On top of this there are other technological approaches that are pressing on. Form example the binder jetting technology proposed by ExOne and Digital Metals. Although binder jetting needs post processing it can do things that powder bed fusion cannot. In the case of Digital Metals it can create microscopic details and some of the thinnest walls possible with metal. In the case of ExOne it can do some seriously large parts at affordable costs, as in the recent partnership with Powder Manufacturer Puris. It doesn’t end here, because Israel based XJet is about to launch a machine capable of insetting nano metal particles. This will open yet unseen possibilities for thin walls, high detail, smooth finish, fully dense parts that may even be made up of multiple materials in the future.
However all this would not matter if there was no big demand, as industry pioneers know full well. That demand now exists because the aerospace industry is ready to implement it now and the automotive industry will be in a couple of years. Not for prototyping but for actual production and the reason is that the additive parts made in metal have comparable properties to the parts manufactured traditionally while adding all the new geometrical possibilities. In the aerospace industry the use of topological optimisation and generative design is soon going to be a must in order to meet the environmental requirements of tomorrow. Even without the high demand from the defence industry, AM adoption is booming.

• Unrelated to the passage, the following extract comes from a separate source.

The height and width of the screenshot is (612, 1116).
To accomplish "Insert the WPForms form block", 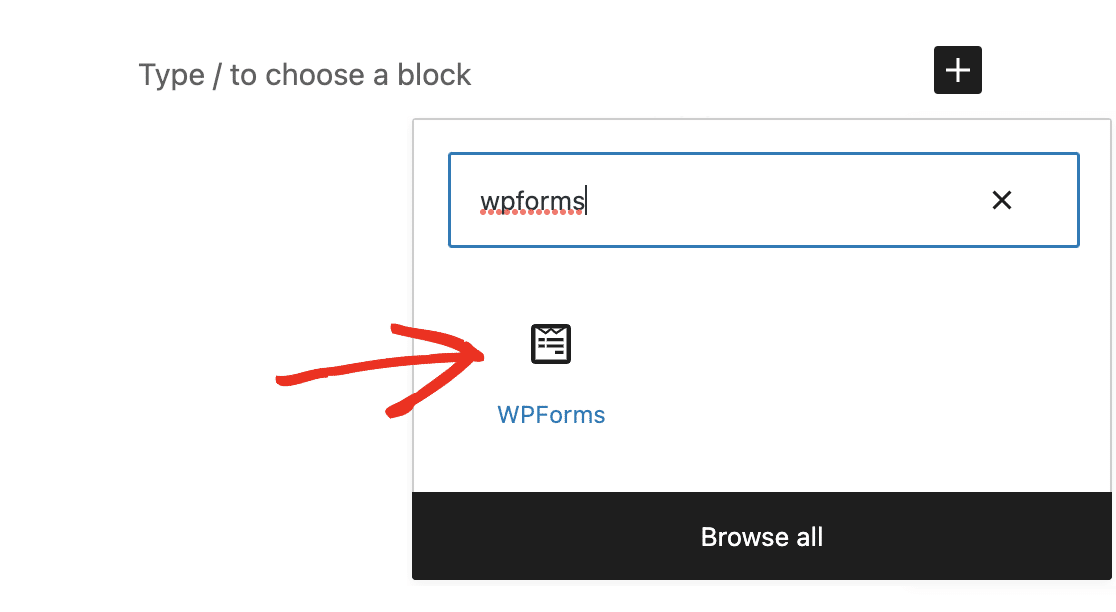I will pyautogui.click(x=551, y=370).
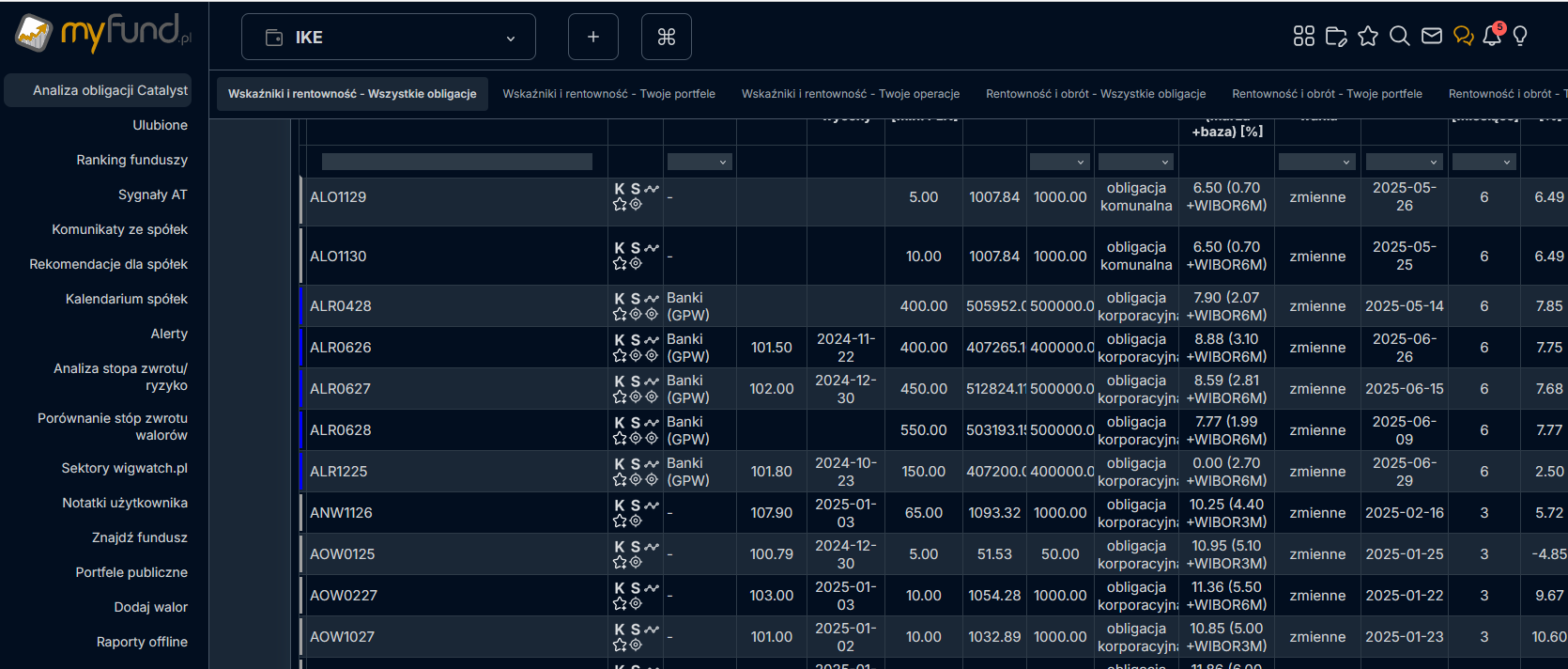
Task: Open the notifications bell with 5 alerts
Action: [1491, 37]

One other technology that can be considered additive manufacturing is also booming: we are talking about Directed Energy Deposition (Aka laser cladding). It is a type of metal deposition so it does have some geometrical limitations, however it can deposit very large amounts of materials in a short time, which means it is fast. Furthermore it can be integrated into multi-tool robotic systems. Giants such as DMG Mori and Trumpf, whose yearly revenue almost equal those of the entire 3D printing industry combined, are starting to seriously push this metal powder based technology.
The only question that remains is, whose materials will feed this demand?